TASK DESCRIPTION
Leave the pictures behind and reproduce every line of the listing exactly.

- Opening Delimiter -

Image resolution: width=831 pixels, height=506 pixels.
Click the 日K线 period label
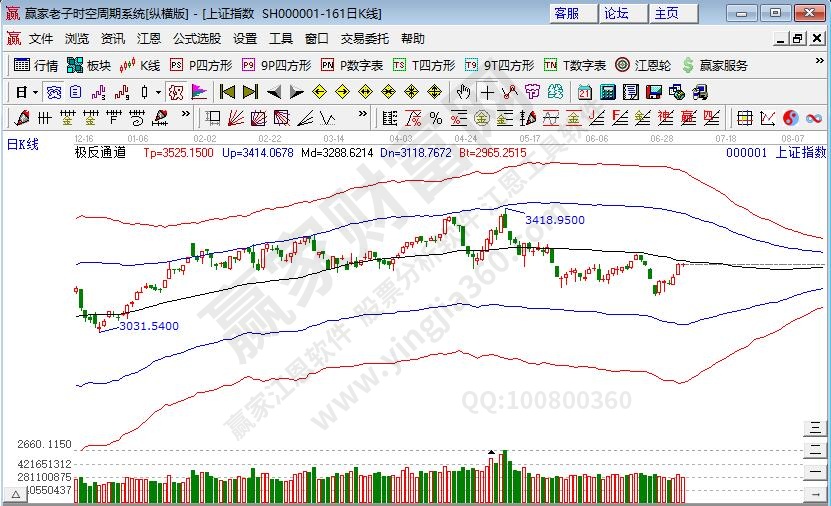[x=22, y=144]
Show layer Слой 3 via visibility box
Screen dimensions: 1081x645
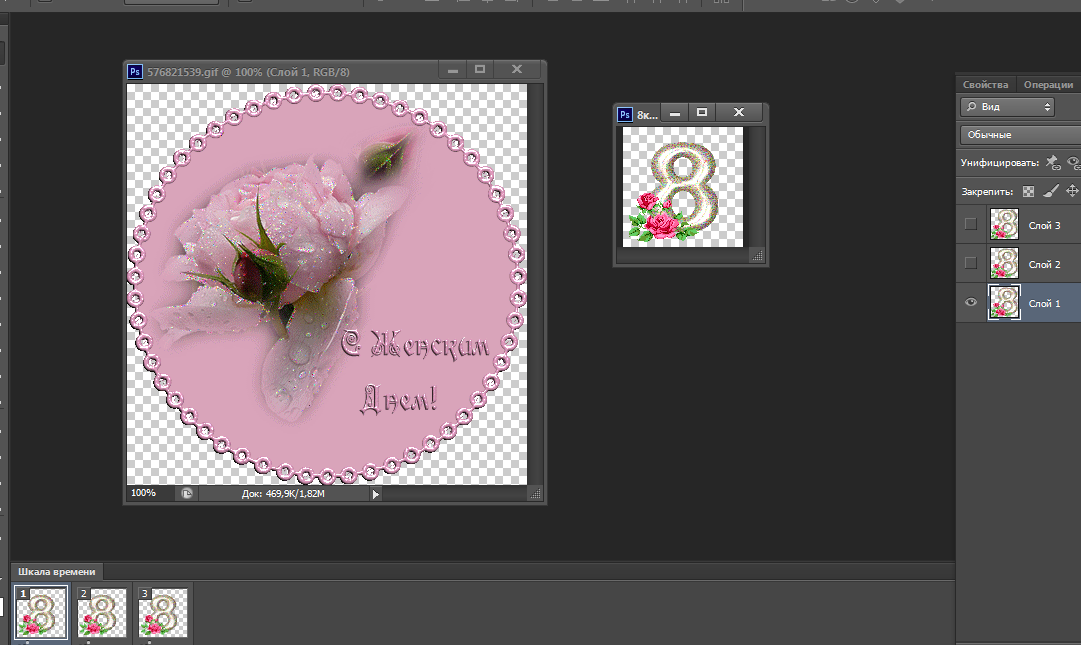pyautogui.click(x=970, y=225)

- Closing Delimiter -

EXERCISE RESPONSE
Image resolution: width=831 pixels, height=506 pixels.
Click the 日K线 period label
[x=22, y=144]
Show layer Слой 3 via visibility box
Screen dimensions: 1081x645
pyautogui.click(x=970, y=225)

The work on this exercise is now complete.